--- START OF Entries provided ---

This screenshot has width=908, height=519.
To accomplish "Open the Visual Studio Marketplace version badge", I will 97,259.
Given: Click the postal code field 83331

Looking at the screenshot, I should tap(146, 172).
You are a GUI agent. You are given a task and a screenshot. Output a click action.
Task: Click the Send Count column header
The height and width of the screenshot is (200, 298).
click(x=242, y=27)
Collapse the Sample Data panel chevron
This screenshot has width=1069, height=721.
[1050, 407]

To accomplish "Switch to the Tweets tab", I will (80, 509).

--- END OF Entries provided ---
--- START OF Entries provided ---

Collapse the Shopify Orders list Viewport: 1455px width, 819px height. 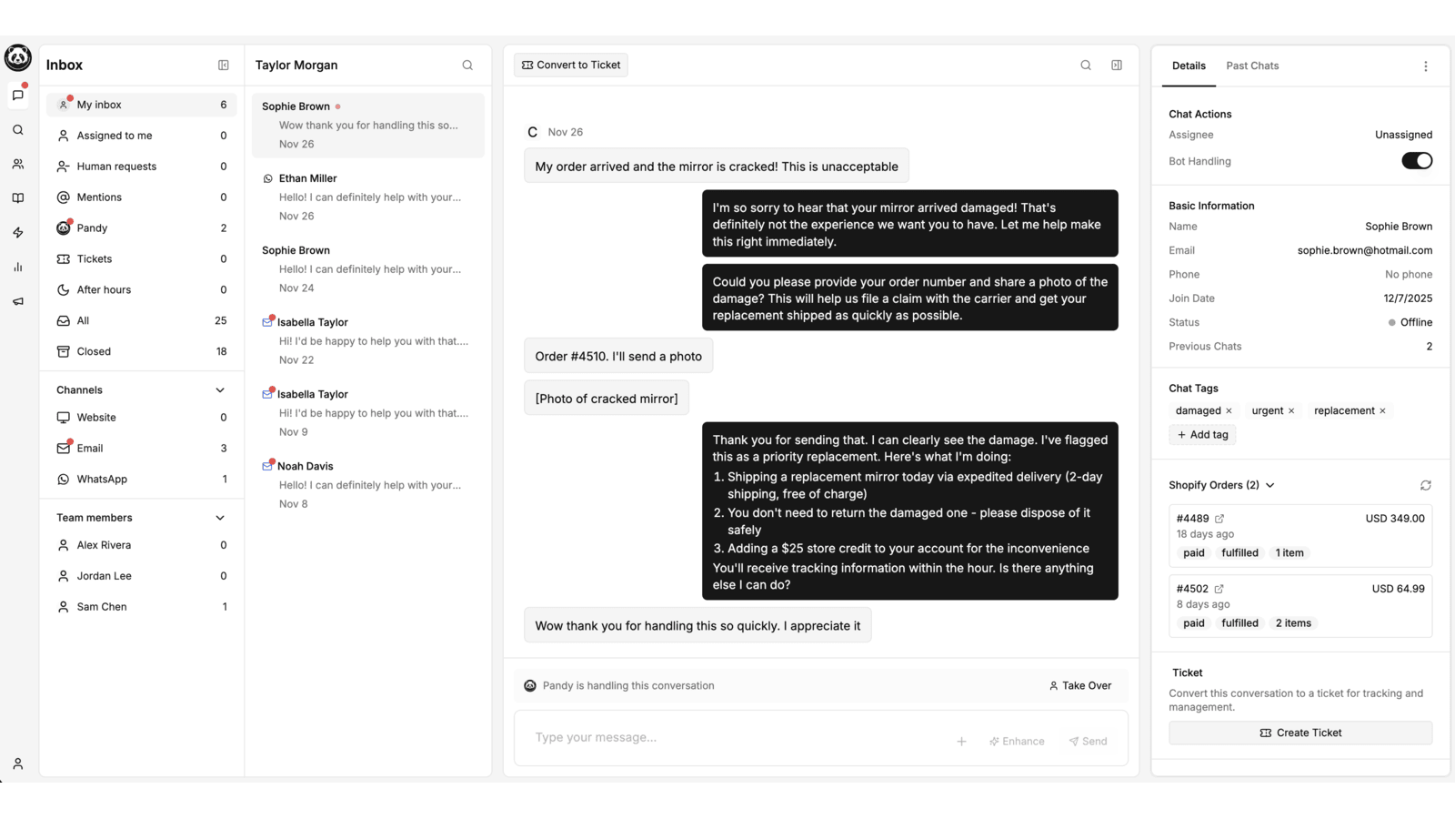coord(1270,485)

--- END OF Entries provided ---
--- START OF Entries provided ---

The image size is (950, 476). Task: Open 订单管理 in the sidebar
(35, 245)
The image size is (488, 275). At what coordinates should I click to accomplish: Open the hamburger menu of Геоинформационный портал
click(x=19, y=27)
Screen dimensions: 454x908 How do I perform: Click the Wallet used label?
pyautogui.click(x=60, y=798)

--- END OF Entries provided ---

### Aim
Update the records starting at the line that contains "Screen dimensions: 454x908" and ending at the line that contains "pyautogui.click(x=60, y=798)", changing "Wallet" to "Payment" and leaving everything else as it is. Give back only those lines.

### Exercise response
Screen dimensions: 454x908 How do I perform: Click the Payment used label?
pyautogui.click(x=60, y=798)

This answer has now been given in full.